(Saved data entries)
┄┄┄┄┄┄┄┄┄┄┄┄┄┄┄┄┄┄┄┄

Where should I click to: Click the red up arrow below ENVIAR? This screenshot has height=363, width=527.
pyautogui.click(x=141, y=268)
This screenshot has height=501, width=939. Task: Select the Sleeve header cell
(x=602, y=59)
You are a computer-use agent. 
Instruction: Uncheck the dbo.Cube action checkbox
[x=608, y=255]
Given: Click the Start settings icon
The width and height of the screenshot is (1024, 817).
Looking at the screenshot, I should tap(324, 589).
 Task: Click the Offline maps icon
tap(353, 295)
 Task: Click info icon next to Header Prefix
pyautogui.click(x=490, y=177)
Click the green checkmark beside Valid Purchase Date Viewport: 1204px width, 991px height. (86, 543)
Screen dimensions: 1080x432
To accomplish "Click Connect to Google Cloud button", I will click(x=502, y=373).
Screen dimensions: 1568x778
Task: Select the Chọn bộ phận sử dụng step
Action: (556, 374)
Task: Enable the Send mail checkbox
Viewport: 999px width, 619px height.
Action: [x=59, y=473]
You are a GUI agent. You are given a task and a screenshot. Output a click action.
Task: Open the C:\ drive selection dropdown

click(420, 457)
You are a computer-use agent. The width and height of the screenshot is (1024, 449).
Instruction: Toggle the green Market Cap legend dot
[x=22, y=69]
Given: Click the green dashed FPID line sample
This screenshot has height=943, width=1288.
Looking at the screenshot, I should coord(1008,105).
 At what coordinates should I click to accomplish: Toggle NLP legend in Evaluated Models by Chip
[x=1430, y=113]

┄┄┄┄┄┄┄┄┄┄┄┄┄┄┄┄┄┄┄┄

■ What you need to do
Reproduce all of the entries word for word. Omit nothing.

■ Exercise solution
Where should I click to: Click the red up arrow below ENVIAR? This screenshot has height=363, width=527.
pyautogui.click(x=141, y=268)
This screenshot has height=501, width=939. Task: Select the Sleeve header cell
(x=602, y=59)
You are a computer-use agent. 
Instruction: Uncheck the dbo.Cube action checkbox
[x=608, y=255]
Given: Click the Start settings icon
The width and height of the screenshot is (1024, 817).
Looking at the screenshot, I should tap(324, 589).
 Task: Click the Offline maps icon
tap(353, 295)
 Task: Click info icon next to Header Prefix
pyautogui.click(x=490, y=177)
Click the green checkmark beside Valid Purchase Date Viewport: 1204px width, 991px height. (86, 543)
Screen dimensions: 1080x432
To accomplish "Click Connect to Google Cloud button", I will click(x=502, y=373).
Screen dimensions: 1568x778
Task: Select the Chọn bộ phận sử dụng step
Action: (556, 374)
Task: Enable the Send mail checkbox
Viewport: 999px width, 619px height.
Action: [x=59, y=473]
You are a GUI agent. You are given a task and a screenshot. Output a click action.
Task: Open the C:\ drive selection dropdown

click(420, 457)
You are a computer-use agent. The width and height of the screenshot is (1024, 449).
Instruction: Toggle the green Market Cap legend dot
[x=22, y=69]
Given: Click the green dashed FPID line sample
This screenshot has height=943, width=1288.
Looking at the screenshot, I should coord(1008,105).
 At what coordinates should I click to accomplish: Toggle NLP legend in Evaluated Models by Chip
[x=1430, y=113]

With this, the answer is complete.